◆ Problem: Copy the listing exactly, please, and keep every picture out of it.

◆ Records for the exercise:
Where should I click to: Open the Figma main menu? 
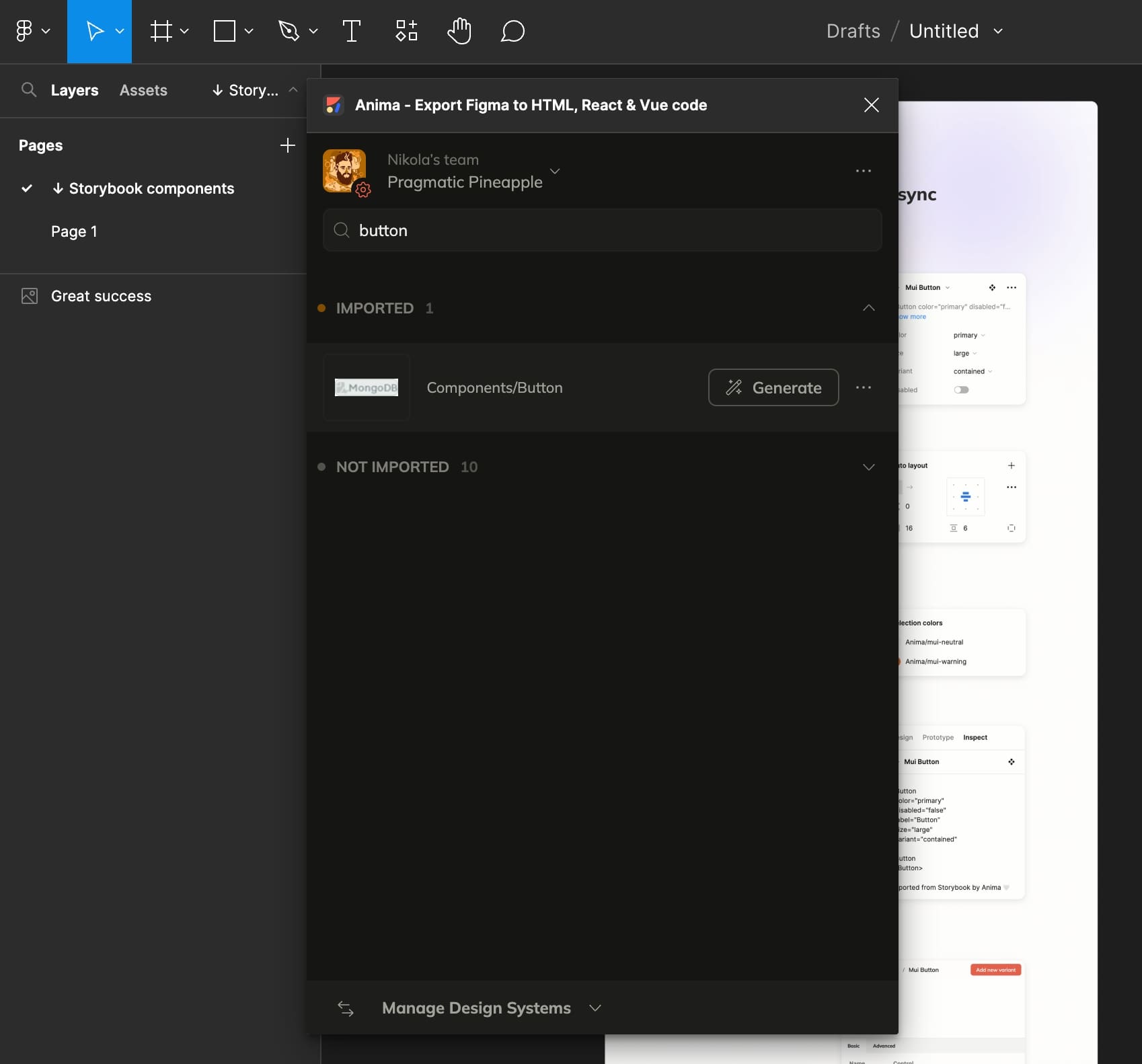(x=31, y=31)
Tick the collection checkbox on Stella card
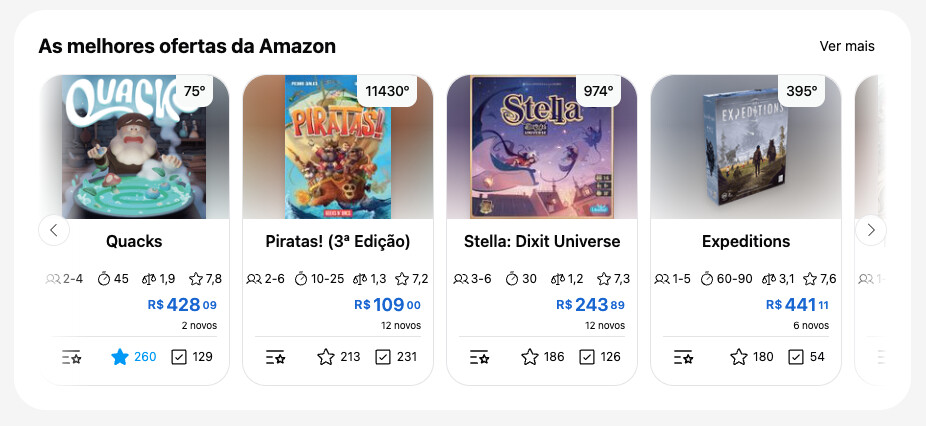This screenshot has width=926, height=426. click(587, 357)
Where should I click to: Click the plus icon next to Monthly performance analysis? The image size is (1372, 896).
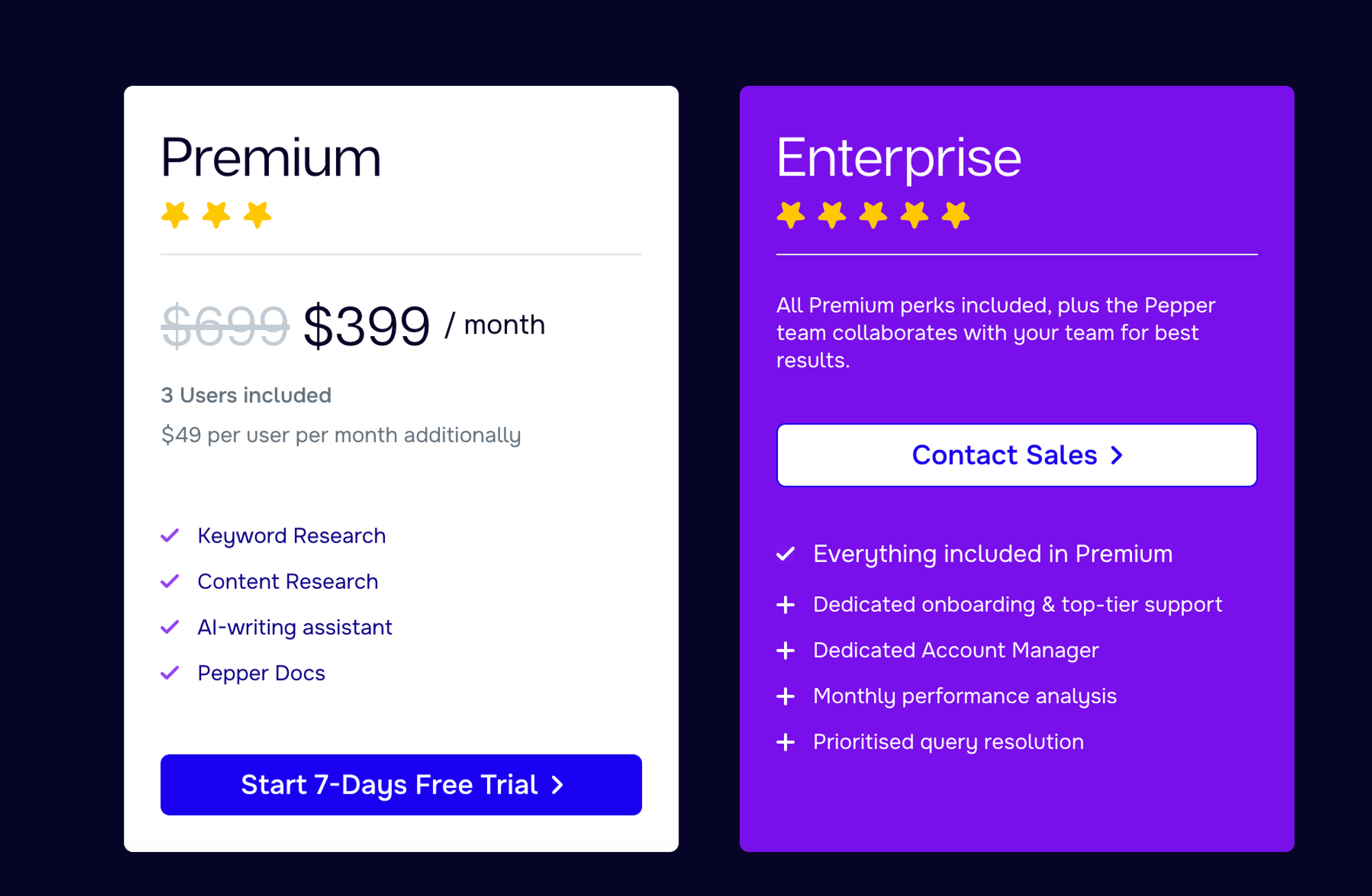pyautogui.click(x=786, y=696)
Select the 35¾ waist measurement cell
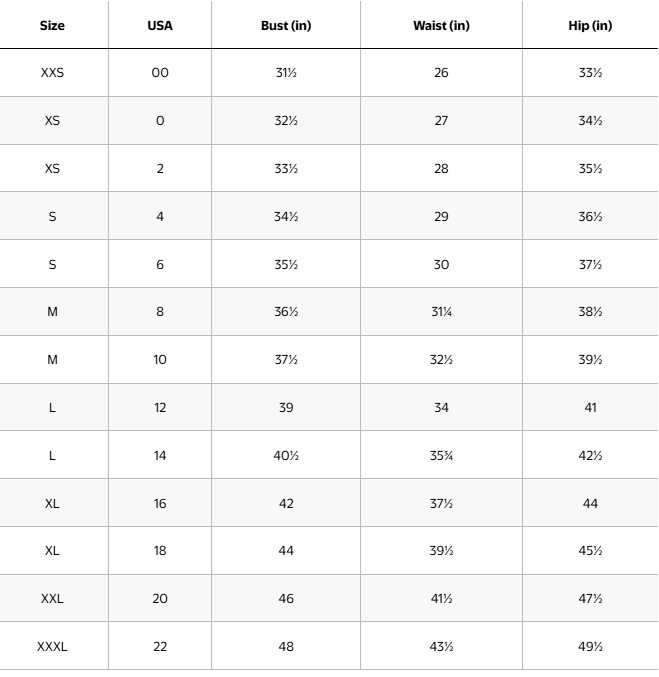Image resolution: width=659 pixels, height=677 pixels. (441, 456)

◆ Finished exercise:
Where should I click to: Open the Figma main menu? 
(x=31, y=31)
Tick the collection checkbox on Stella card
This screenshot has width=926, height=426. click(587, 357)
Where should I click to: Click the plus icon next to Monthly performance analysis? The image size is (1372, 896).
pyautogui.click(x=786, y=696)
Select the 35¾ waist measurement cell
Image resolution: width=659 pixels, height=677 pixels. (441, 456)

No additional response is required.